Required task> From the Colnago C50 forum thread, write out word for word the part that begins with "bring some LX10s" and ends with "please feel free!".

Source passage>
# Lets take a closer look at the Colnago C50 !



## nicensleazy (Aug 3, 2008)

A stunning frame which still turns heads! http://colnagoconbrio.posterous.com/


----------



## Karbon Kev (Sep 7, 2009)

Come on nicey, This is hardly the best example. Has to be the dullest paint scheme going. You seriously couldn't find a nicer one?


----------



## nicensleazy (Aug 3, 2008)

Kev.......we all know that Colnago make all kinds of different paint scheme, some you like and some you don't. Beauty is in the eye of the beholder! Personally, I love the C50 frame and can appreciate all the various colours.


----------



## Karbon Kev (Sep 7, 2009)

But out of all the many colourschemes for this model, you choose this one. I don't understand it. Can you not get decent images of the better colourschemes or something?

It hardly shows off the C50 in it's best form.


----------



## Salsa_Lover (Jul 6, 2008)

bring some LX10s or AD10s into the mix, or even STXX


----------



## nicensleazy (Aug 3, 2008)

If people would like to send in a nice gallery of Colnago photos, please feel free!


----------



## Salsa_Lover (Jul 6, 2008)

check out this post

https://forums.roadbikereview.com/showpost.php?p=130480&postcount=17


----------



## SPINDAWG (Aug 24, 2003)

*great example.*

bella!


----------



## fabsroman (Jul 14, 2006)

Hey now, I have the Cristallo in NS03 and an Arte in NS03. I like the paint scheme. Of course, my C50 is ST01.


----------



## Salsa_Lover (Jul 6, 2008)

too many spacers on that C50


----------



## fabsroman (Jul 14, 2006)

Raw data>
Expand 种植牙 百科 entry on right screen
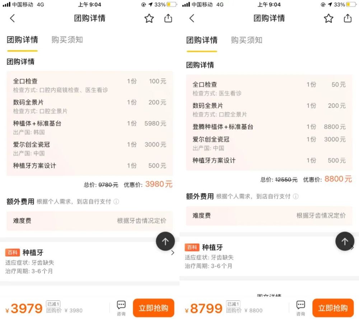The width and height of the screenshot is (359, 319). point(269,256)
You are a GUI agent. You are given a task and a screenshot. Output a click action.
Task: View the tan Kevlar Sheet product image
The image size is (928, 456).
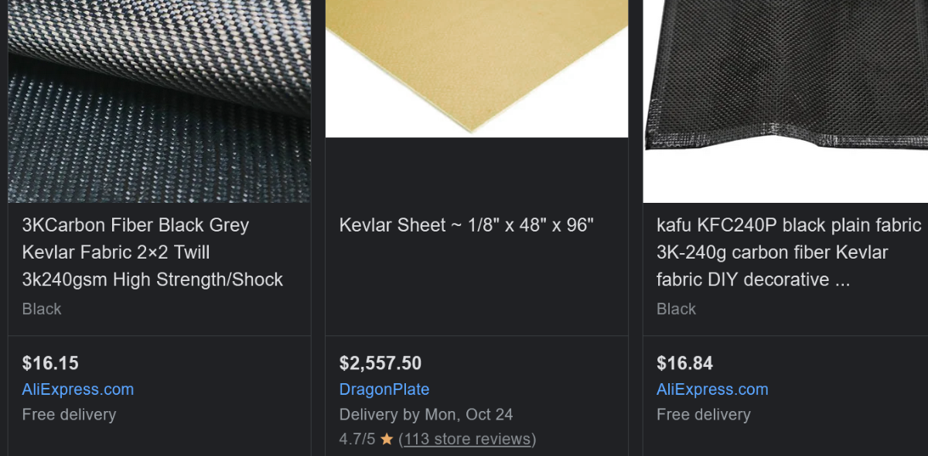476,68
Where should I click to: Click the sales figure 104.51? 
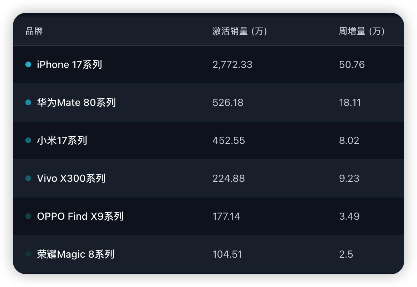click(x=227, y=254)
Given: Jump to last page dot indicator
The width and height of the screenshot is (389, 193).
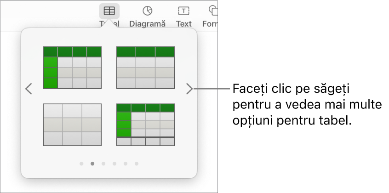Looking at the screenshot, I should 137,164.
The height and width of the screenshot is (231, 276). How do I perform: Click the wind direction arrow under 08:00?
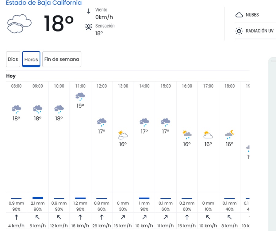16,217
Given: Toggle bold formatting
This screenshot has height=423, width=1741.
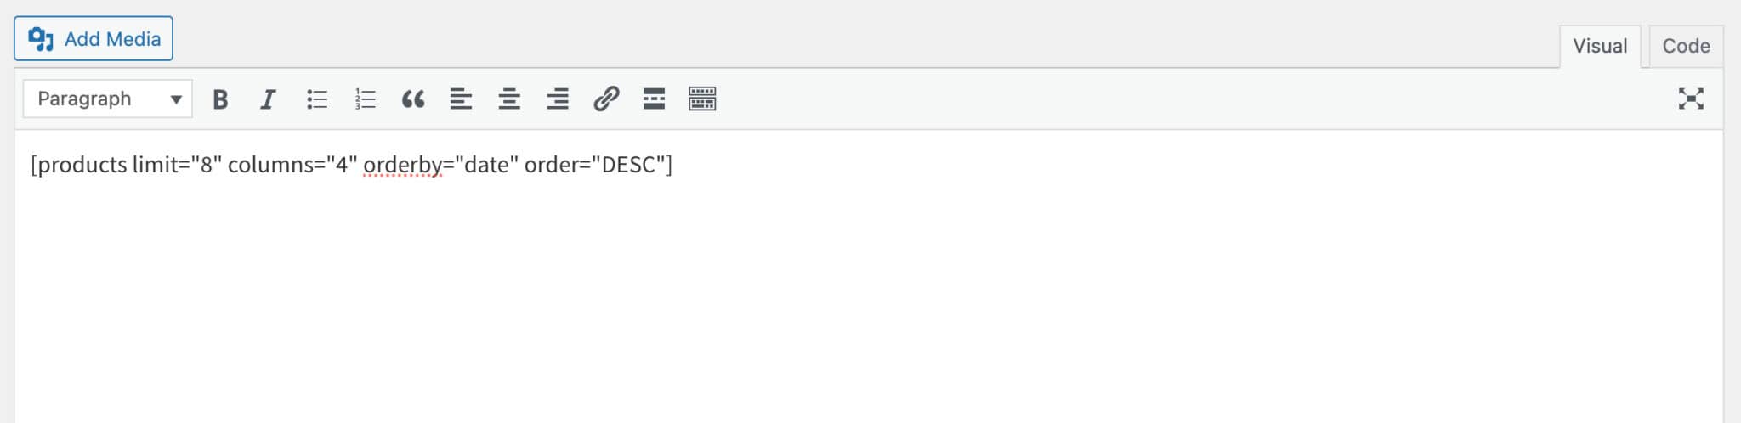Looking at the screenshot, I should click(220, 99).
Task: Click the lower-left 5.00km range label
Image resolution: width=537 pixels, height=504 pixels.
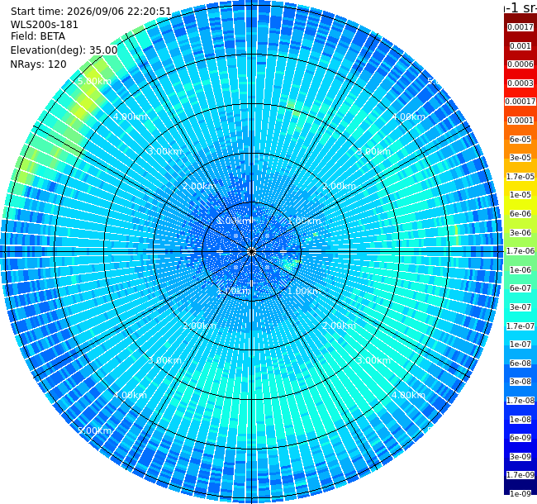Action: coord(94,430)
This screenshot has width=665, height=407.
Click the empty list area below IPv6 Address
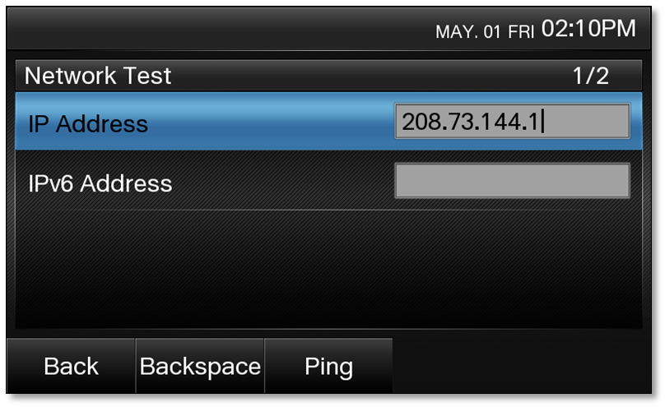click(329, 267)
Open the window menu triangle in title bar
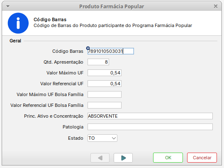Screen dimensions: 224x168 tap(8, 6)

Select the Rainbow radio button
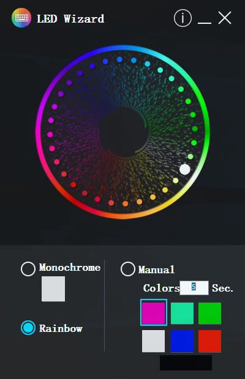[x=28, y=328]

==

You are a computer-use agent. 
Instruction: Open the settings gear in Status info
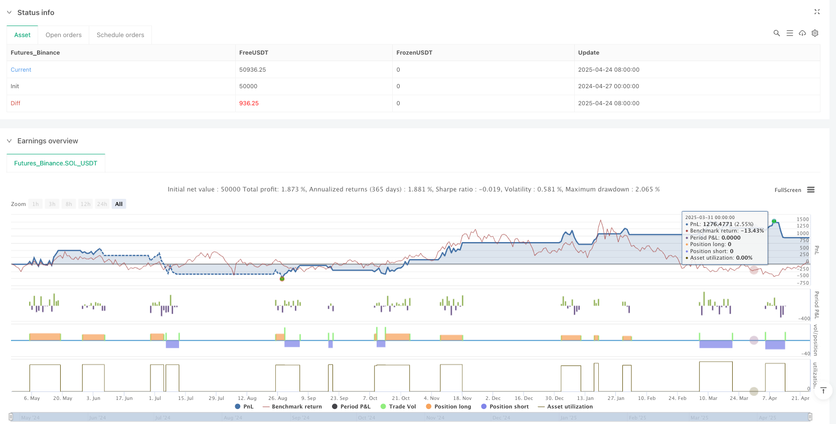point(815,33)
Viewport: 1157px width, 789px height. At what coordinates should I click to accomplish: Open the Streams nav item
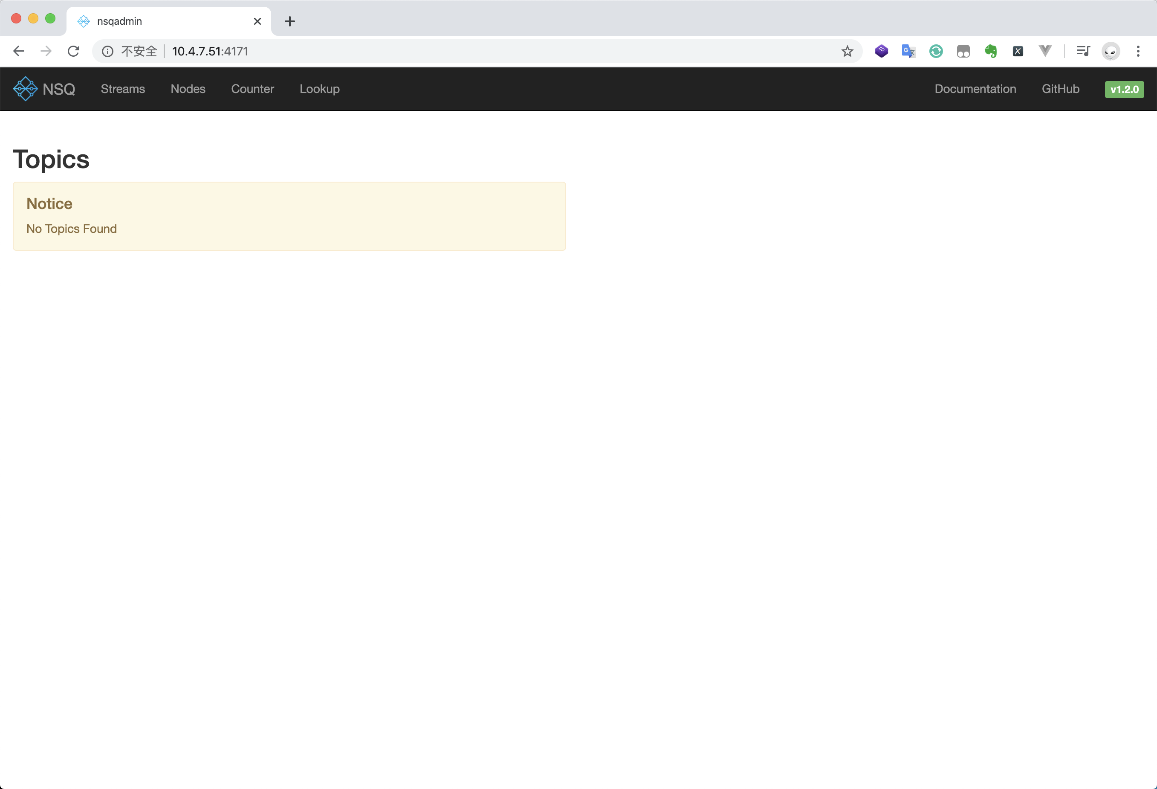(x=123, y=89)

Full output>
bring some LX10s or AD10s into the mix, or even STXX


----------



## nicensleazy (Aug 3, 2008)

If people would like to send in a nice gallery of Colnago photos, please feel free!